In US and Europe aflatoxins are only mycotoxins jurisdictionally regulated (Table 20.2, and Table 20.3). In Asian countries regulation is primarily introduced to protect export market. On the other hand domestic regulatory measures on aflatoxin received little attention. In India mycotoxin legislation have been introduced but its implementation is inadequate.

Detoxification Strategies:

Because aflatoxin contamination is unavoidable, numerous strategies for their detoxification have been proposed. These include physical methods of separation, thermal inactivation, irradiation, solvent extraction, adsorption from solution, microbial inactivation, and fermentation. Chemical methods of detoxification are also practiced as a major strategy for effective detoxification.

Structural Degradation Following Chemical Treatment:

A diverse group of chemicals has been tested for the ability to degrade and inactivate aflatoxins. A number of these chemicals can react to destroy (or degrade) aflatoxins effectively but most are impractical or potentially unsafe because of the formation of toxic residues or the perturbation of nutrient content and the organoleptic properties of the product.

Two chemical approaches to the detoxification of aflatoxins that have received considerable attention are ammoniation and reaction with sodium bisulfite.

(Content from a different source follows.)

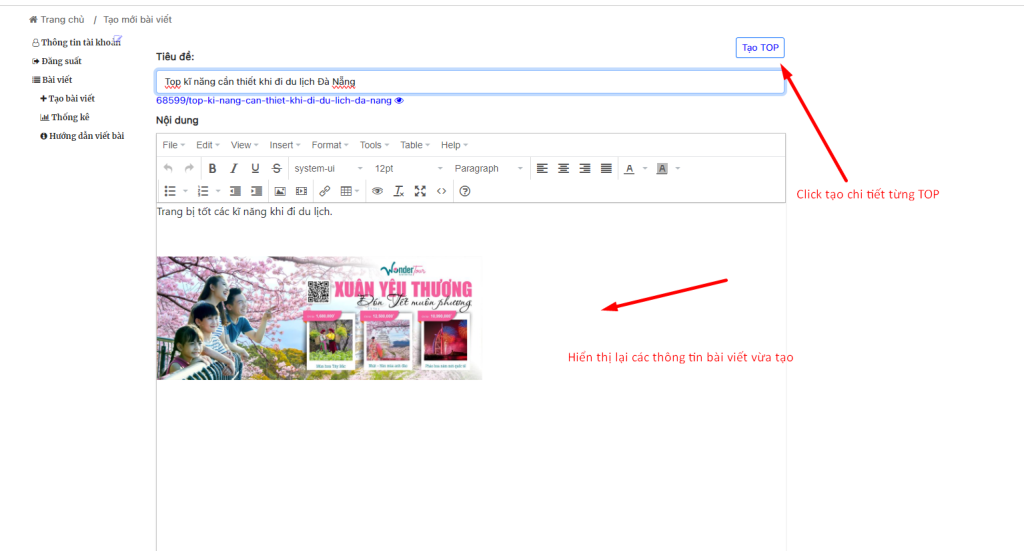Click the insert media icon

click(301, 191)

Many studies provide evidence that chemical treatment via ammoniation may provide an effective method to detoxify aflatoxin-contaminated corn and other commodities. The mechanism for this action appears to involve hydrolysis of the lactone ring and chemical conversion of the parent compound aflatoxin to numerous products that exhibit greatly decreased toxicity.

On the other hand, sodium bisulfite has been shown to react with aflatoxins (B₁, G₁ and M₁) under various conditions of temperature, concentration, and time to form water-soluble products.

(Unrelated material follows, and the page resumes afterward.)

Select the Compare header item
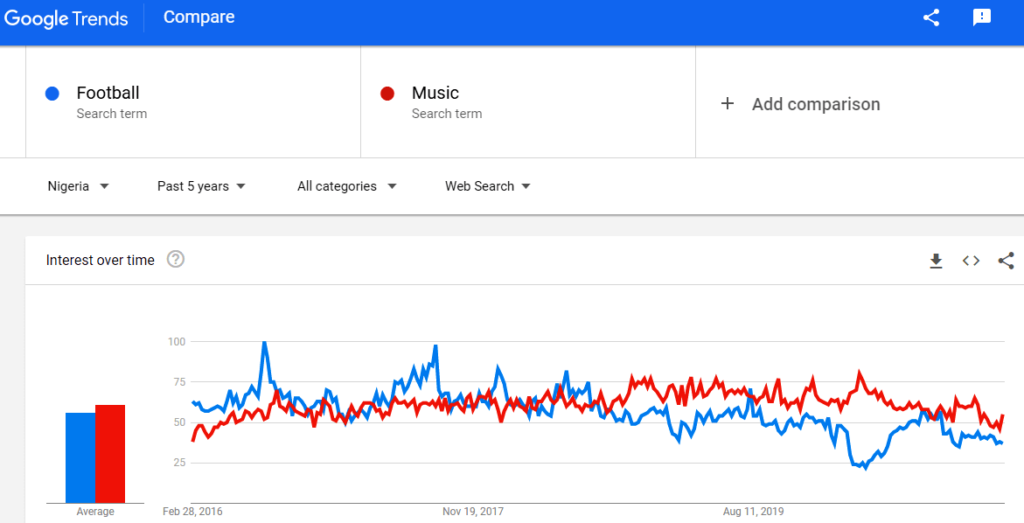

Modification of Toxicity by Dietary Chemicals:

The toxicity of mycotoxins may be strongly influenced by dietary chemicals that alter the normal responses of mammalian systems to these substances.

A variable array of chemical factors, including nutritional components (e.g., dietary protein and fat, vitamins, and trace elements), food and feed additives (e.g., antibiotics and preservatives), as well as other chemical factors may interact with the effects of aflatoxins in animals.

Alteration of Bioavailability by Aflatoxin Chemisorbents:

A new approach to the detoxification of aflatoxins is the addition of inorganic sorbent materials, known as chemisorbents, such as hydrated sodium calcium aluminosilicate (HSCAS) to the diet of animals. HSCAS possesses the ability to tightly bind and immobilize aflatoxins in the gastrointestinal tract of animals, resulting in a major reduction in aflatoxin bioavailability.

9. Biological Control of Aflatoxins:

Ciegler (1966) after screening about 1000 microorganisms found Flavobacterium aurantiacum NRRL B-164 ability to remove aflatoxin B₁ form solution.

Milk corn oil and peanut butter were artificially contaminated with 600, 700 and 700 micro gram of aflatoxin B₁ respectively when viable cellos of Flavobacterium aurantiacum were added to each of these foodstuffs aflatoxin concentration were reduced to about 0.

When viable cells were mixed with soybean, corn and peanut seeds contaminated with aflatoxin were completely removed from corn and peanut and about 86% from soybean. Displacement of toxigenic strains of A. flavus with a toxigenic strains is one of the effective strategy.

This strategy is possible because of great variability of phenotypes of A. flavus in agricultural fields and common occurrence of a toxigenic strains. Use of bio-fungicides can be a better choice for controlling aflatoxin fungi.

Neem extracts have been reported to block aflatoxin biosynthesis up to 98% (Bhatnagar and McCormic, 1988). Essential oils of Thymus eriocalyx and Gracinia indica (extract) have been reported inhibitory against aflatoxin producing fungi and also inhibit aflatoxin production.